Tuesday, October 20, 2009

How do you know someone isn't a journalist?

There's an uproar about the Obama Administration and Fox News lately, more about that later.

So what's the answer to the title's question? I'm waiting. Give up?

OK, if you do commercials you aren't a journalist. You have to go back to the days of Edward R. Murrow and John Cameron Swayzie to find an exception to my test, I think.

The icons of the broadcast networks back in the sixties through now didn't and don't shill for Ruths' Chris Steakhouse (Hannity), logo ties (Rush) or anything else.

Now, mind you, this isn't a binary thing. Just because you don't do ads, doesn't make you a journalist. Exhibit A: Lou Dobbs.

Another clue can be had by finding out if someone does promos for "freedom concerts," whatever it was that Beck promoted a few weeks ago, "town hall meetings" that only have participants from one point of view, and so on and so on.

Now, that said, you can be a journalist and be a pundit in your spare time, though I think you risk your credibility. See Mara Liasson, Juan Williams.

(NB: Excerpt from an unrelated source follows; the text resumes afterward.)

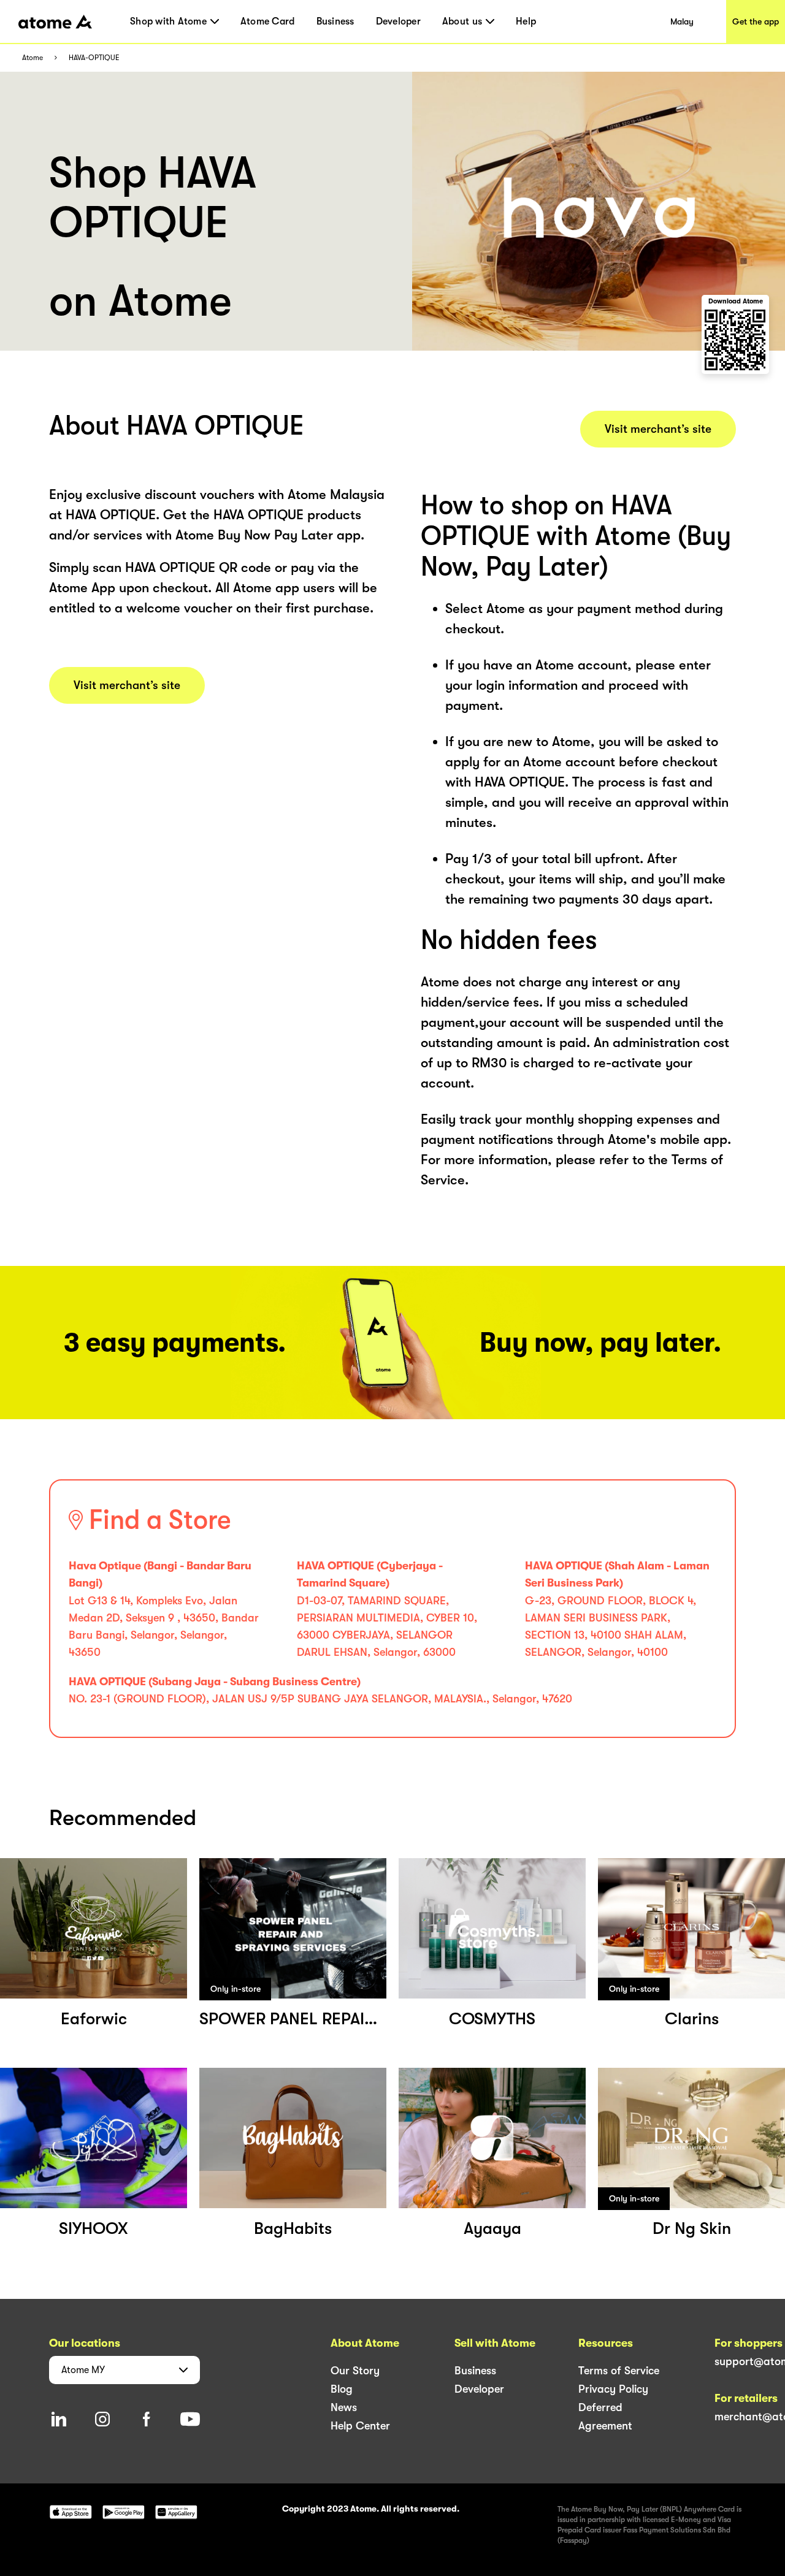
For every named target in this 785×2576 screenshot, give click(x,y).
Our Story (355, 2371)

All that said, the Obama Administration is not compelling in its recent attacks against Fox News for not being a news organization. It's true that Hannity, O'Reilly, et al. are nothing more than entertaining (to some) shills for right wing positions. But, it's also true that the news shows on Fox are for the most part, straight news. (I'd love to hear what Brit Hume has to say about his colleagues at home with friends after a pop or two.)

And too, the other networks are as guilty in skewing their non-news shows. Exhibit A: Lou Dobbs (there he is again). Exhibit B: watch some of the stuff on MSNBC.

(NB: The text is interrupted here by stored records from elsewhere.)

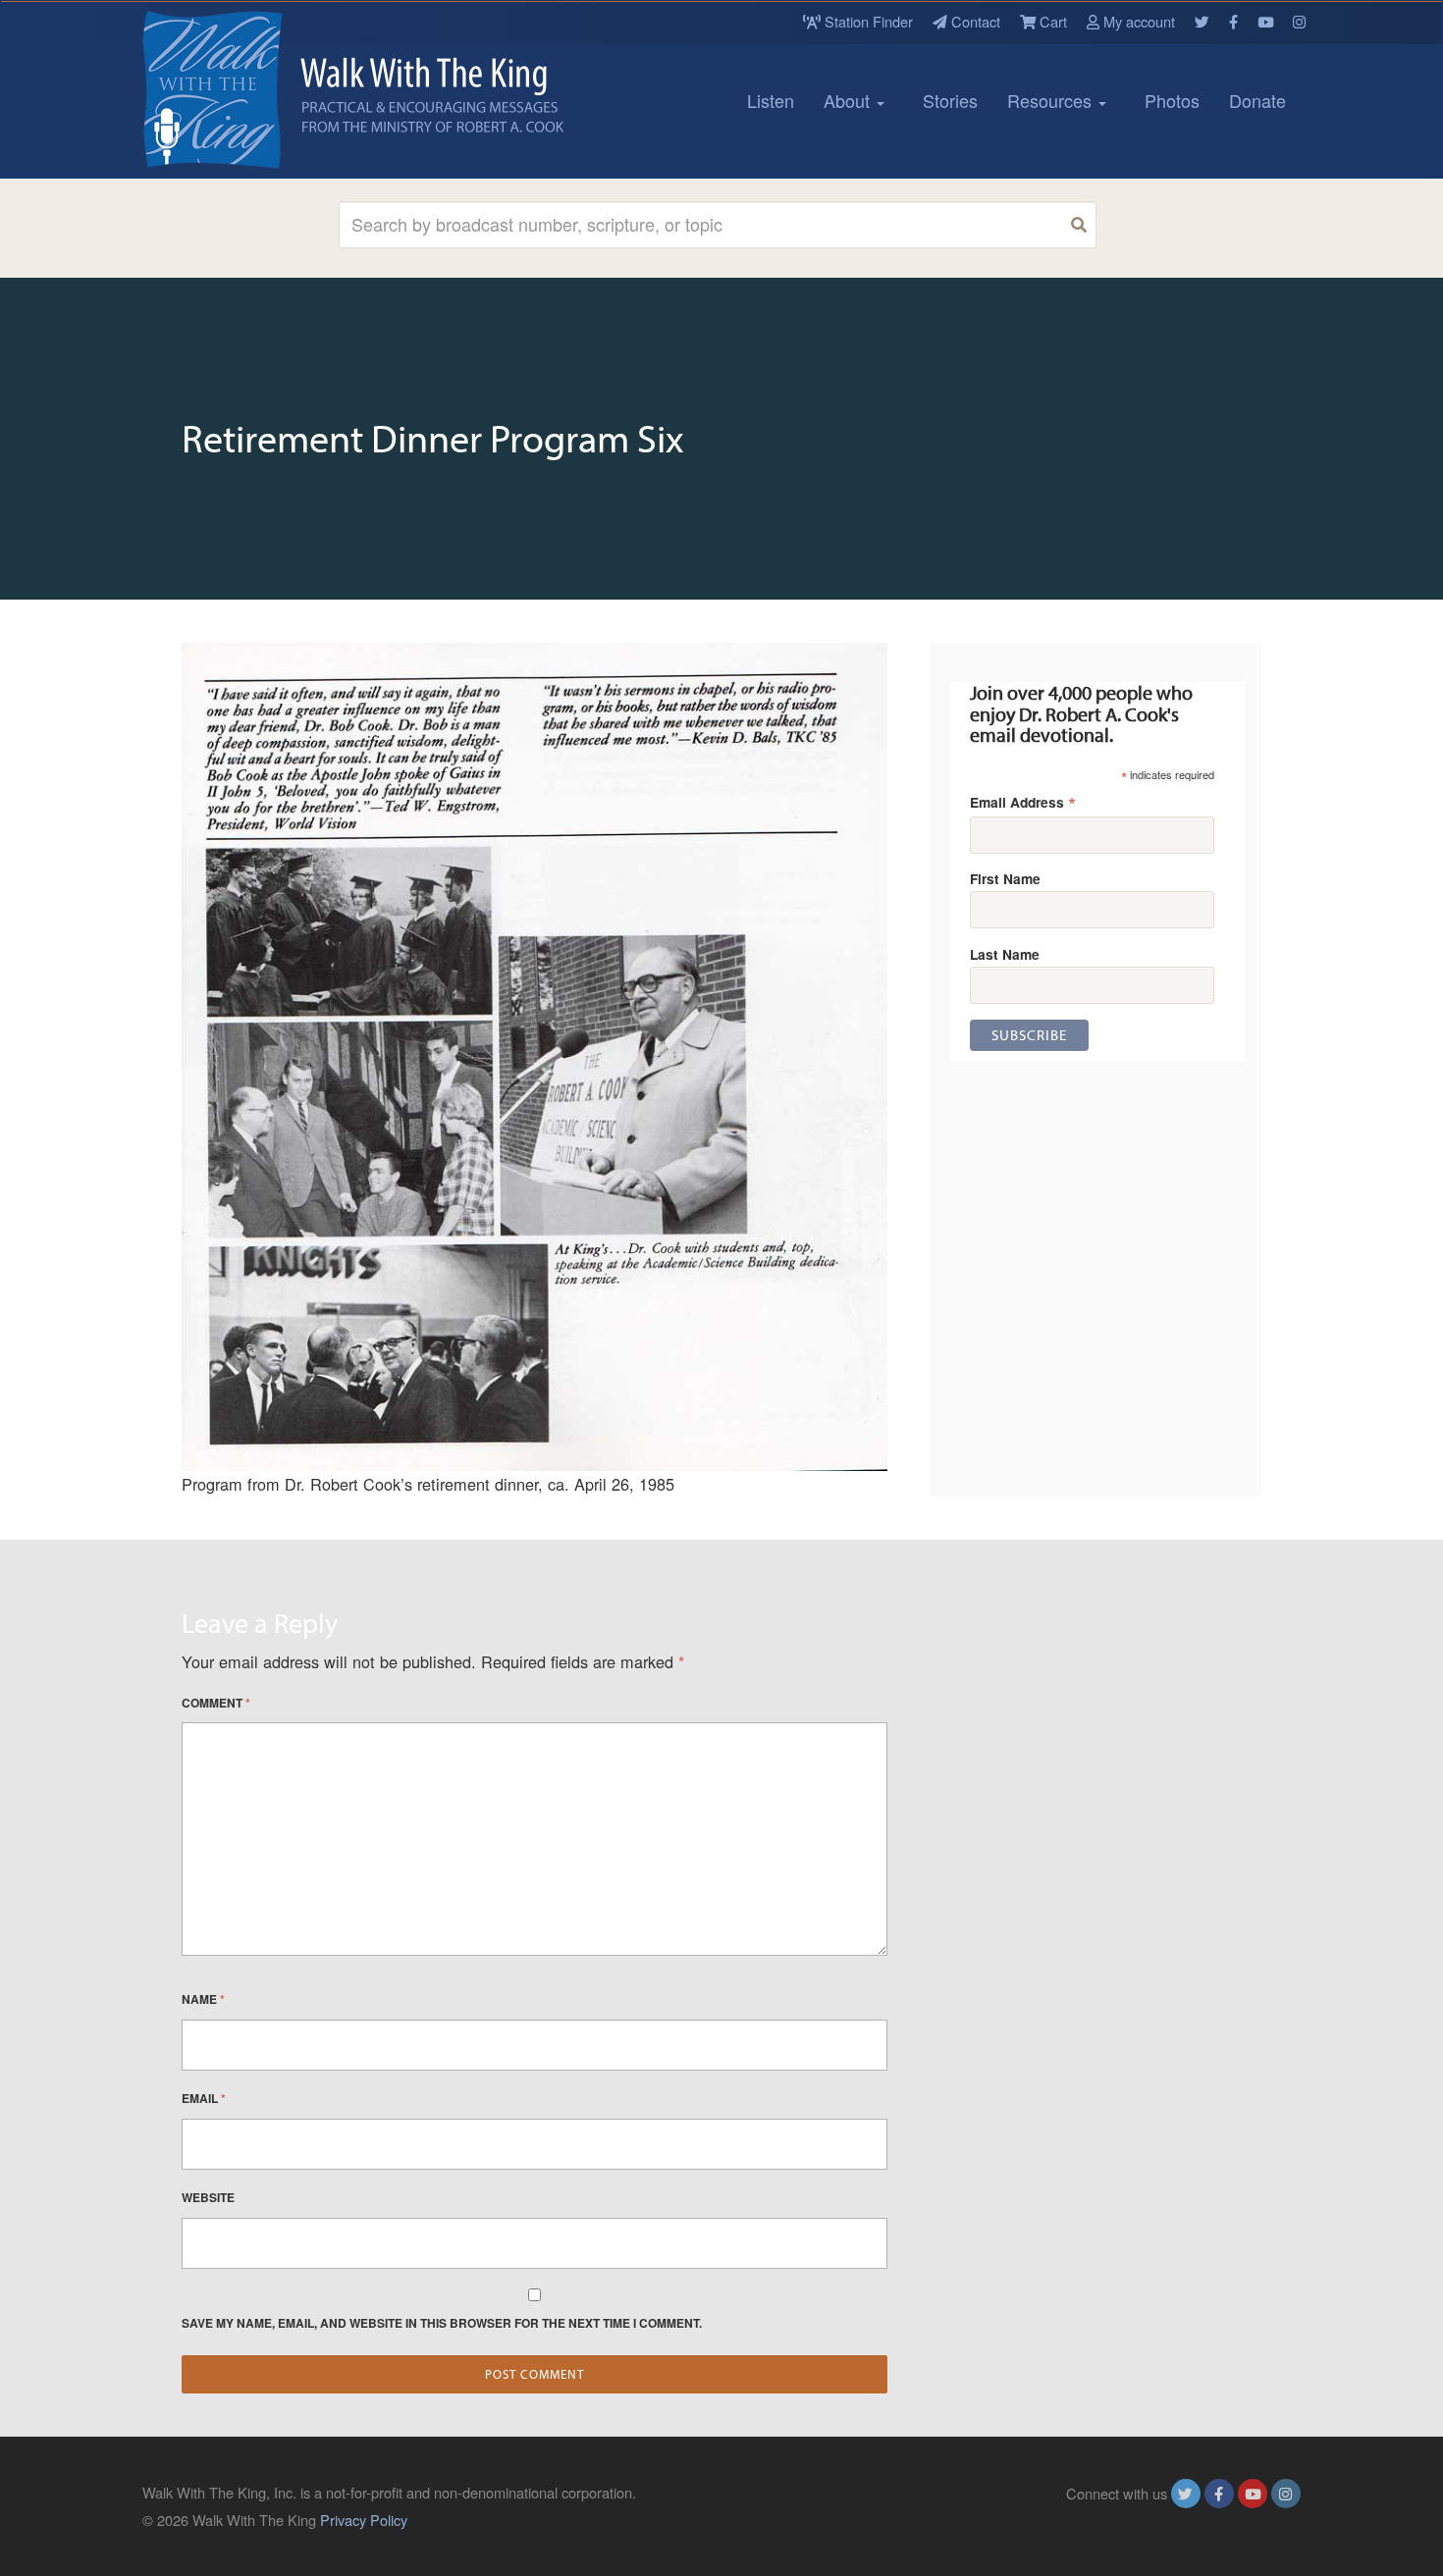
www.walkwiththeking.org (1221, 2519)
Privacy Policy (363, 2519)
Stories (950, 100)
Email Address (1023, 801)
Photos (1172, 100)
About (849, 100)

A more honest and effective attack by the Administration would be against media in general's love of talking-head yelling, masquerading as public discourse. I'd suggest it announce that it won't have representatives appear on any of the talking head shows on any network. They'll appear on the hard news shows only and respond only to temperate questions with temperate answers - no spin by either party to the interview. Oh hell, that means the Administration has no representatives to appear - it's Axelrod's, Emmanuel's and the other's job to spin, just as the Hannitys spin their views. Never mind.

UPDATE: I may have been wrong about Fox and its news shows.

3 comments:

dr sardonicus said...

The Administration's criticisms are somewhat justifiable because no true left-wing equivalent to FOX News exists. The other networks are bending over backwards to find Obama critics whenever they can. John McCain, the losing Presidential candidate, has probably been on the talking-head shows more than any Democrat in the past year. If MSNBC had a relationship with the Democratic Party the way Fox News does with the Republican Party, MSNBC wouldn't give Joe Scarborough three hours a day and have Pat Buchanan on daily as a paid on-air analyst.

The other media outlets are closer to centrist than liberal. Only in America does a belief that government can play a positive role in the lives of its citizens automatically make one a leftist.

Dave said...

That left wing equivalent would have been Air America I guess, had it been viable. The problem with all media is that it has to make money and Fox has a model for doing that. The other outlets follow its lead, Dobbs on CNN, Scarborough on MSNBC, something the Administration has complained about it as part of its attack on Fox.

I don't think sny media should have any relationship with any party or the government, call me naive.

Jenn said...

I think the Fairness Doctrine was on the right track.